Well I'm really interested in playing metal and hard rock - hence my neck and bridge pick up selection - but I heard that the 500T is bad for cleans so I was thinking maybe I should put a 496R in both the neck and middle positions and the 500T in the bridge and use the middle humbucker for the more treble-like clean work. What do you guys think?
 
Re: 3 humbucker configuration - help!

Every 3-humbucker guitar I have, or have had, it seemed the intent of the middle pickup was to soften, mellow out and warm up the treble pickup; at least that was the effect I heard. I haven't come across any 3-humbucker guitar that was wired to allow the middle pickup by itself, yet.

But I will say, if you do a typical 3-HB wiring, you will want the middle pickup to be weaker than the treble pickup; or else you'll want to lower the middle pickup toward the body more than the others. Because if it's a hot middle pickup, it will sound like loud mud when switched in with the treble pickup.
 
Re: 3 humbucker configuration - help!

Okay so do you have any recommendations as to which p'up i should use in the middle?
 
Re: 3 humbucker configuration - help!

Im pretty sure the Peter Frampton les paul custom has a '57 classic + in the middle position.
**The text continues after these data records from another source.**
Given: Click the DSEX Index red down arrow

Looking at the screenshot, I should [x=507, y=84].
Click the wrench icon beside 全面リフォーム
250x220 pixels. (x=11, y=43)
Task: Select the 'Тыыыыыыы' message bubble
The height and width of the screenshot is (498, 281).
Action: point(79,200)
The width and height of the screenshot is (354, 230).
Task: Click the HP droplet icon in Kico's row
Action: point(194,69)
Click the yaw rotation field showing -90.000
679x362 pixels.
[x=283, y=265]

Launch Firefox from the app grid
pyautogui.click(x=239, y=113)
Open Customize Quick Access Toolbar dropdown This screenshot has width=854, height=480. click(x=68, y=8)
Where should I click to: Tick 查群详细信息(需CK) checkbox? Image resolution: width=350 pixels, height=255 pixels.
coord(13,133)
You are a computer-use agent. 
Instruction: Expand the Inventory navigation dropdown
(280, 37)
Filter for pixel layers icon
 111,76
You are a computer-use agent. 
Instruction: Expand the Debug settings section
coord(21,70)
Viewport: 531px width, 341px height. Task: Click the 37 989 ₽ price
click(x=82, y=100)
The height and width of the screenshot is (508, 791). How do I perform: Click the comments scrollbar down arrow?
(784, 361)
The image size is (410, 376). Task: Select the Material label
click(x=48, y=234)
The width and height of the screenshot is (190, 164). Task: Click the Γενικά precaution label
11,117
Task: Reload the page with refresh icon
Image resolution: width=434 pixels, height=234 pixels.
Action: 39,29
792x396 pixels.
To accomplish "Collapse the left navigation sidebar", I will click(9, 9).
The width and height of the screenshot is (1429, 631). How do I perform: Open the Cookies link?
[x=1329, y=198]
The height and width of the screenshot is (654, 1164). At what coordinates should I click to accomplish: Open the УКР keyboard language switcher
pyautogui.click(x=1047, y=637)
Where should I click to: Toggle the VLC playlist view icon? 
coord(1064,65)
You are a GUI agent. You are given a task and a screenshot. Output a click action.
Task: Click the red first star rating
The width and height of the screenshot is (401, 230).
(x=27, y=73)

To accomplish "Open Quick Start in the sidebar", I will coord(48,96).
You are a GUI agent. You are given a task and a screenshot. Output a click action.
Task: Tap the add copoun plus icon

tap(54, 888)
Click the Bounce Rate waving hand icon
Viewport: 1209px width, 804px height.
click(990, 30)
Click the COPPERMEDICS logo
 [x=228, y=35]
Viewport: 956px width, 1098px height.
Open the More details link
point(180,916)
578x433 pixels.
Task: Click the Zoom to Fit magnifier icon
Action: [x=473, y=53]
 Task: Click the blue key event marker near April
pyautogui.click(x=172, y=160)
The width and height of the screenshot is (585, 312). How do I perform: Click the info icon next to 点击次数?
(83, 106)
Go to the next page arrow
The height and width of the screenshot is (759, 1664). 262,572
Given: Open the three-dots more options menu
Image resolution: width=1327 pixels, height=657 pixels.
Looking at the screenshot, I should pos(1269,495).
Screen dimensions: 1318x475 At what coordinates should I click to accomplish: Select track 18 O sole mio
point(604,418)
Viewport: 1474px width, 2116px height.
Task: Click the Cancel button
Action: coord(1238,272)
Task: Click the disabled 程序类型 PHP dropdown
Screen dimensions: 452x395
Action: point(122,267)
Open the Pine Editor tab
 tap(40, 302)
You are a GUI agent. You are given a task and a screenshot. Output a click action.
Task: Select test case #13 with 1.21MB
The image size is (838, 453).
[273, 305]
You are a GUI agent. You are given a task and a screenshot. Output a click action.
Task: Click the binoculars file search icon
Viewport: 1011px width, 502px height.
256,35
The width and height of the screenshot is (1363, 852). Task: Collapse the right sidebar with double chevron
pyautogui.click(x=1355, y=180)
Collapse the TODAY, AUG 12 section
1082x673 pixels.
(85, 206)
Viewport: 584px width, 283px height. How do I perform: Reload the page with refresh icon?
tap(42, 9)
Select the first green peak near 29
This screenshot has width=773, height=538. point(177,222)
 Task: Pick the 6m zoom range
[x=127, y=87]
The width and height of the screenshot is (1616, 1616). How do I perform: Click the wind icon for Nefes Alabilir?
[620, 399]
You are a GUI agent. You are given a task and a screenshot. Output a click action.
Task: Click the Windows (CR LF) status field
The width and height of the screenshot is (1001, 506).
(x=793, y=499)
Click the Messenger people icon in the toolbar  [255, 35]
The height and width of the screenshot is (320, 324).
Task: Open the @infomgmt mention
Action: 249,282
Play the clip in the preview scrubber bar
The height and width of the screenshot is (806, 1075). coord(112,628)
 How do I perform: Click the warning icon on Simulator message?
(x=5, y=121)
I think it goes: '57 (neck), '57+ (middle), 500t (bridge)
 
Re: 3 humbucker configuration - help!

Okay so do you have any recommendations as to which p'up i should use in the middle?

For what it's worth, all the 3-HB guitars I've owned, the middle pickup was the same model as the neck pickup, only barely slightly hotter.
 
Re: 3 humbucker configuration - help!

Why not wire up 3 individual volumes and a master tone with a regular 3 way switch. You could get any combo of pickups that way.
If you set the switch to the bridge, you just turn up the middle volume to get the two at once. You could get the middle by itself by turning the bridge volume down. Same for the neck position. The middle position yields all three, giving all 6 possible combinations.
My friend had a 69(72?) Lespaul wired this way. Being a noob at the time i thought it was dumb to lose the separate tone controls. Years later i learned that the middle by itself is a great sound, not too sharp, not too dull.